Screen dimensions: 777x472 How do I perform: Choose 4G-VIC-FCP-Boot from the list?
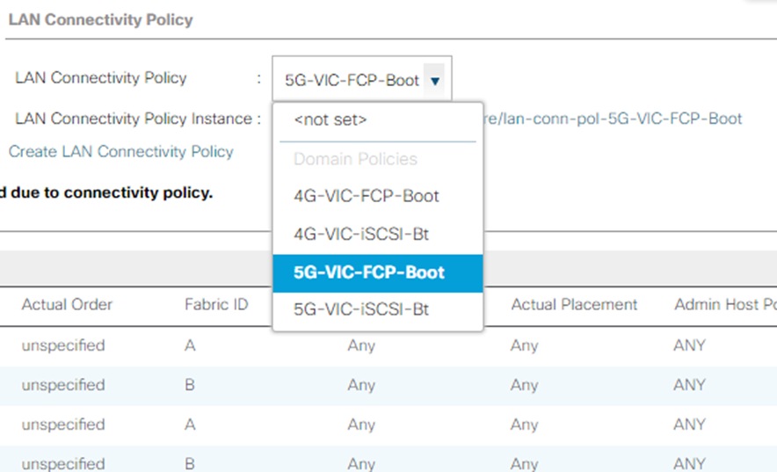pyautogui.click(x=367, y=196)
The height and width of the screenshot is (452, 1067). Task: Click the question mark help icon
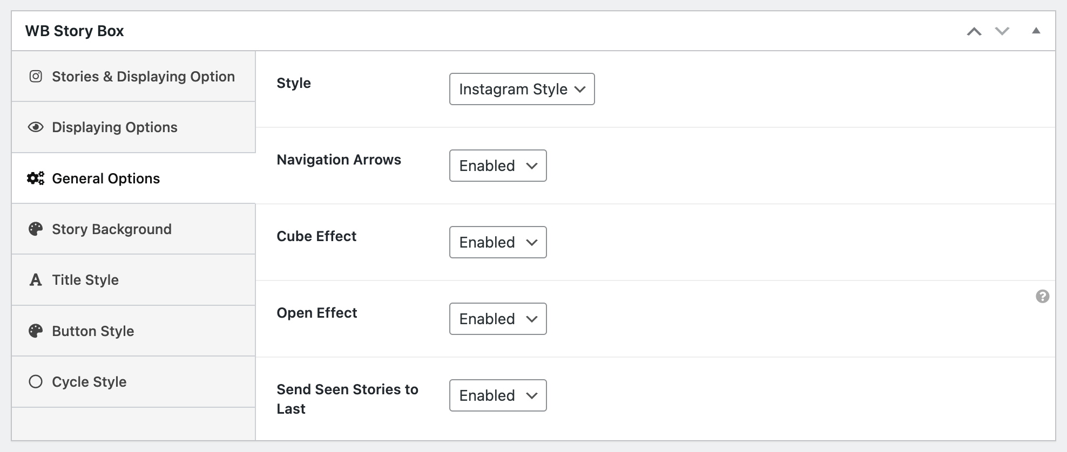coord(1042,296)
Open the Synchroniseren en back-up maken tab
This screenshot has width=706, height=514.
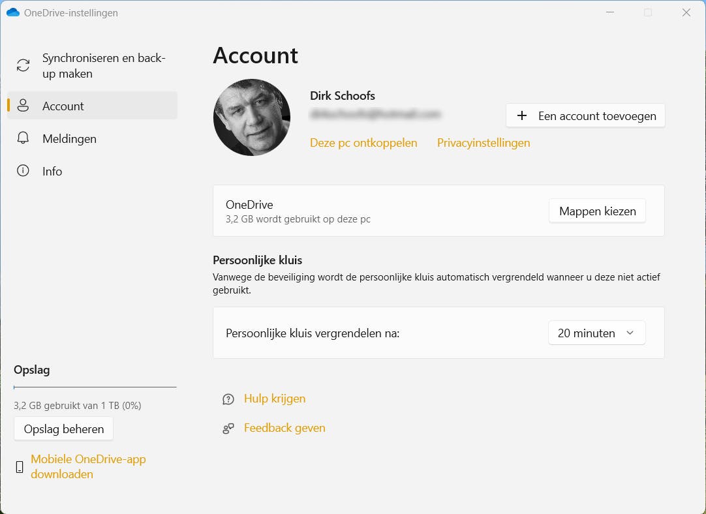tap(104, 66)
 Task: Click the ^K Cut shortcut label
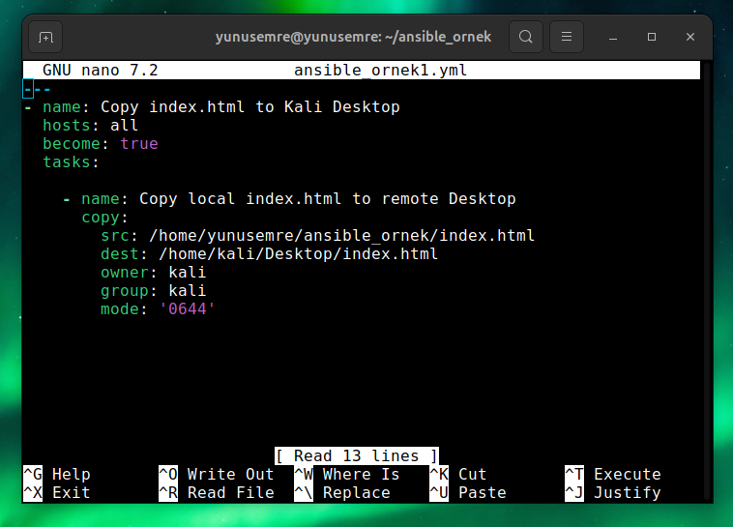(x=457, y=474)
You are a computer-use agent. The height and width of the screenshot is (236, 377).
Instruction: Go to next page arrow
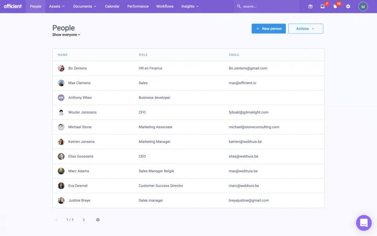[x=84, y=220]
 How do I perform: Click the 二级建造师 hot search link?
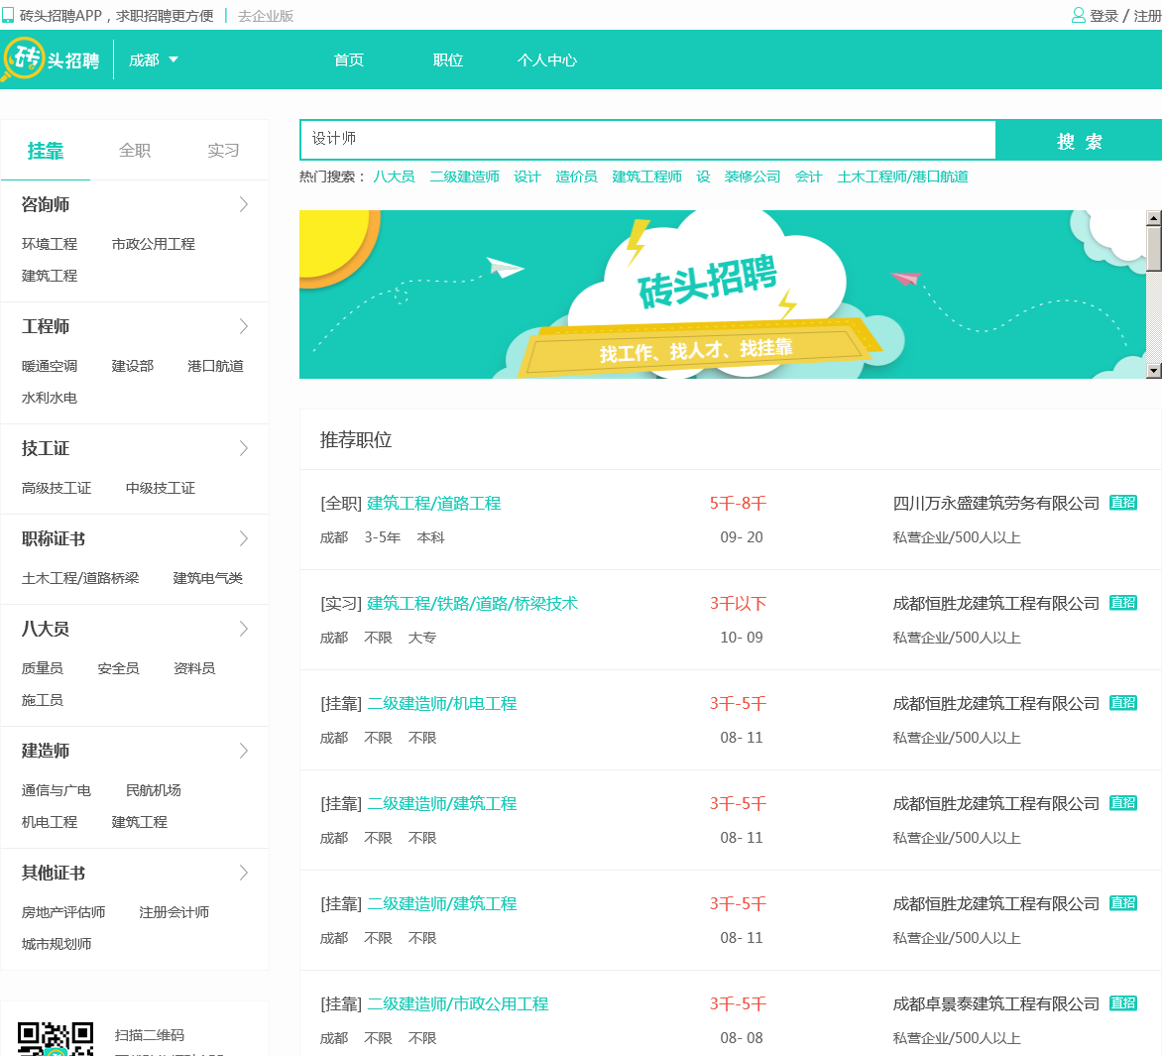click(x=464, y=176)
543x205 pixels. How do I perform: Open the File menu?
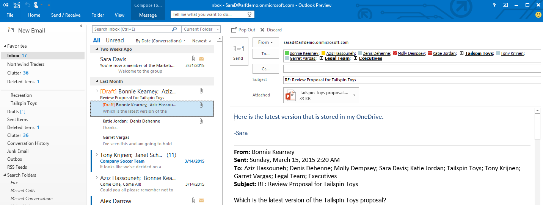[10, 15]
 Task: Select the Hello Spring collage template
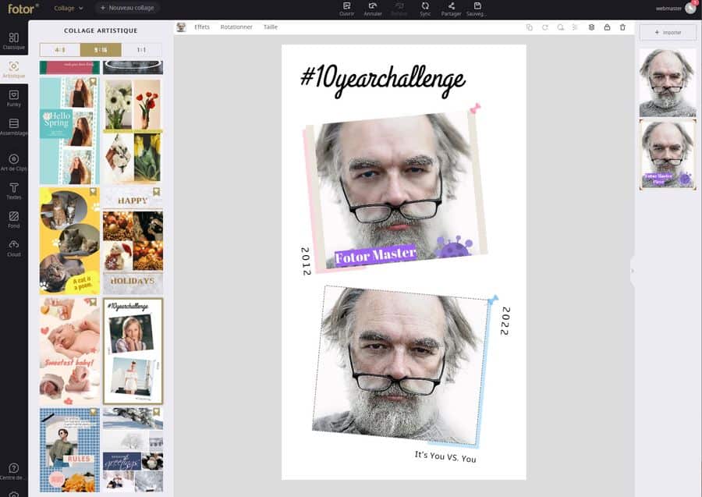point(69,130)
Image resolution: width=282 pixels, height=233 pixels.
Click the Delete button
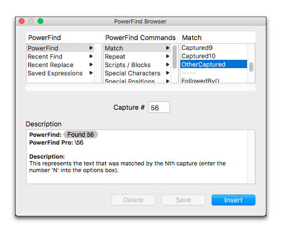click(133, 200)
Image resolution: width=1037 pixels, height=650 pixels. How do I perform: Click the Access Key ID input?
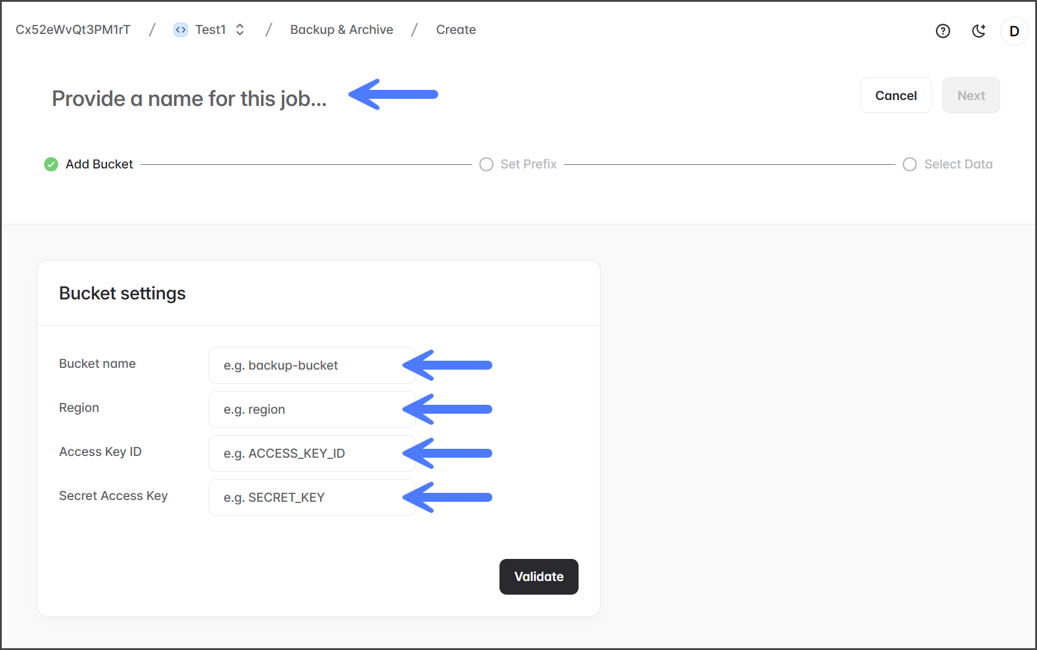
--
● **Problem requirements**: The range to set down runs from the line containing "Task: Select the" through the final line of the data, both ends included; give it exactly and drop the pictures.

● **Result**:
 Task: Select the Hello Spring collage template
point(69,130)
Image resolution: width=282 pixels, height=233 pixels.
Click the Delete button
click(133, 200)
Image resolution: width=1037 pixels, height=650 pixels. How do I perform: Click the Access Key ID input?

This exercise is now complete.